That is, there is a difficulty in providing a collision energy attenuation means that causes a large deceleration immediately after the collision (section (1) in FIGS. 2 and 3), but maintains a relatively constant velocity thereafter (section (2) in FIGS. The 'constant velocity' means that the deceleration is relatively slow. Unlike the section, it means that the resistance is removed and becomes constant velocity.

The present invention intends to achieve the above-mentioned effects by means of such a means that the brittle fracture means is used as the collision energy attenuation means. For example, "glass" can be applied.
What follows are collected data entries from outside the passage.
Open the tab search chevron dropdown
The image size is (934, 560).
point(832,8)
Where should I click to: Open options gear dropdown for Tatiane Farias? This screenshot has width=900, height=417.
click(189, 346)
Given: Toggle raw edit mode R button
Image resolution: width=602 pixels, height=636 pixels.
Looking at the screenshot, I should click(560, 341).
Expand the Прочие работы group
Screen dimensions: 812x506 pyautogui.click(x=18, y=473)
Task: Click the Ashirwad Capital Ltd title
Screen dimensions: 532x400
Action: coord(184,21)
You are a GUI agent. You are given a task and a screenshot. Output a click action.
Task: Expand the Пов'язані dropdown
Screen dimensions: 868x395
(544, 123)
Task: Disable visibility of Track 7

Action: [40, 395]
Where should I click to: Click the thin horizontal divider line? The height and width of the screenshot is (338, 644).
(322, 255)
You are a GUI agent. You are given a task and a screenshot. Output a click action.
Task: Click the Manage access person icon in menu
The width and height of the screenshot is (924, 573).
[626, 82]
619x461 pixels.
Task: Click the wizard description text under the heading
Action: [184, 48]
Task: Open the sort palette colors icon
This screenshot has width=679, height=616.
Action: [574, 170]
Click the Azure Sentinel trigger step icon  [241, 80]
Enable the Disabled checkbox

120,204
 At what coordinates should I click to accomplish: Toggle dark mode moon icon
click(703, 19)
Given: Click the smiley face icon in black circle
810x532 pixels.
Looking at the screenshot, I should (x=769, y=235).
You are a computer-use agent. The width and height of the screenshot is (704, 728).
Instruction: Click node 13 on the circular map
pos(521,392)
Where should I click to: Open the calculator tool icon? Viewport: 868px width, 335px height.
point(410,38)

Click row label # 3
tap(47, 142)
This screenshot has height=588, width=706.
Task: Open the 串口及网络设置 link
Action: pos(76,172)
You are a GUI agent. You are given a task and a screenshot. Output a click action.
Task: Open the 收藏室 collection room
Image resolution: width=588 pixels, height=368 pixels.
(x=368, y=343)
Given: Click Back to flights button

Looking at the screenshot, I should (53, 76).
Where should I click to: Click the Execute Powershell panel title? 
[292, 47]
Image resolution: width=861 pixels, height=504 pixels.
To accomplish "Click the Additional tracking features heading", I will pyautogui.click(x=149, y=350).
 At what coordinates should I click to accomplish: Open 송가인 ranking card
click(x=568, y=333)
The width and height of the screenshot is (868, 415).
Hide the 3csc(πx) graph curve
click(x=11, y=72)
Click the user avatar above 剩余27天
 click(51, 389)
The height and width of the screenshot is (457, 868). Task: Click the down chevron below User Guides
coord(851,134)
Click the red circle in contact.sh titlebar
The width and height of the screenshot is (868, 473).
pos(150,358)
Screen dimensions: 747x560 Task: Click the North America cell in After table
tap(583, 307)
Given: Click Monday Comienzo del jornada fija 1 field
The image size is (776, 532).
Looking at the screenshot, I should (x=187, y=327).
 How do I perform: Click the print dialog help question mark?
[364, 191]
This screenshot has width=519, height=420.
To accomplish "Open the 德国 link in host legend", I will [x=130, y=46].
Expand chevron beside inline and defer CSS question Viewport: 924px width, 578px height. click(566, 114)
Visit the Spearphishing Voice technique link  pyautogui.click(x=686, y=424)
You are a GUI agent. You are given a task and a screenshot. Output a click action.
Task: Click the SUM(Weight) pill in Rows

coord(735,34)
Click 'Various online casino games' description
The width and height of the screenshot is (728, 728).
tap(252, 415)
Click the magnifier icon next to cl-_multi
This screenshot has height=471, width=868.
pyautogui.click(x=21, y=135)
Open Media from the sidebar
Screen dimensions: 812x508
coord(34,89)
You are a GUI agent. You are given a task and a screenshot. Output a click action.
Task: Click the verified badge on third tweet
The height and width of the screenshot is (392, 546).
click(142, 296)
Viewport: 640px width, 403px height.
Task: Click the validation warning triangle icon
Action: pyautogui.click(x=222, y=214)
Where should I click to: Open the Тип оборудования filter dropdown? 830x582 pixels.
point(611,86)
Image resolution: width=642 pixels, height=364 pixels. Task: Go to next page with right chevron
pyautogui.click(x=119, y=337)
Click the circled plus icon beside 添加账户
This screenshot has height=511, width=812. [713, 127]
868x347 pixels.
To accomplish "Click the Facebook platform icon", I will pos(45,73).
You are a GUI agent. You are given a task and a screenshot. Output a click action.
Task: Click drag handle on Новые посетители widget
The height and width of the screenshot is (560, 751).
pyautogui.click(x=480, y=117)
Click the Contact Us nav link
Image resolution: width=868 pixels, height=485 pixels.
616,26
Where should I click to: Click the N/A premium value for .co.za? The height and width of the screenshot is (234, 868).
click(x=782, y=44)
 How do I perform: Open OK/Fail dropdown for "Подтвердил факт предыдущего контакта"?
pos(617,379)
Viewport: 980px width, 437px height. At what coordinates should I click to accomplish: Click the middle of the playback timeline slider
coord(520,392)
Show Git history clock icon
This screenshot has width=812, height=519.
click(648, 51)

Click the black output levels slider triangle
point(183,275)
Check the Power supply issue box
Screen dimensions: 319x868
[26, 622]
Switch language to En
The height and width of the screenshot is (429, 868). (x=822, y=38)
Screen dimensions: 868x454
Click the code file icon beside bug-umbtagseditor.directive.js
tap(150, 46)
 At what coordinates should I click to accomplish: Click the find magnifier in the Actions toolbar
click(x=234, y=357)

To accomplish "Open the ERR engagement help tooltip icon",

That is, the present invention is intended to solve the aforementioned difficulties. The road safety facility proposed by the present invention discloses a primary energy dissipating device for easily forming the first section and the second section. The primary energy dissipating device can achieve its function as an element having structural and material characteristics. The first stage is divided into the first stage and the second stage by dividing the stage before the brittle destruction and the stage after the brittle failure. . That is, by using the brittle fracture of the glass, the energy is dissipated in a short time to form a section where a large deceleration is obtained, and thereafter a sudden displacement is generated. The second section should have a relatively small deceleration. If possible, it is also desirable to make the deceleration close to zero.

FIG. 3B is a conceptual view illustrating operation in a vehicle collision to explain the present invention. 4 and 5 are sectional views showing the operation of one embodiment of the present invention, wherein FIG. 4 shows the state before the vehicle collision, and FIG. 5 shows the state after the vehicle collision. (Figs. 4 and 5 show the cross section taken along the line B-B 'in Fig. 7, which will be described later.)

3B, the present invention basically comprises a first sliding frame 10, a second sliding frame 20, a fixing table 30, a first energy dissipating device 40 and a second energy dissipating device 50, . A feature of the present invention is that the first energy dissipating device (40) is made of glass. The flat glass is the 41 stacked. After the impact, the first energy dissipating device 40 is broken and becomes broken particles 41b. The middle diagram of FIG. 3B corresponds to the two sections of FIG. 3A.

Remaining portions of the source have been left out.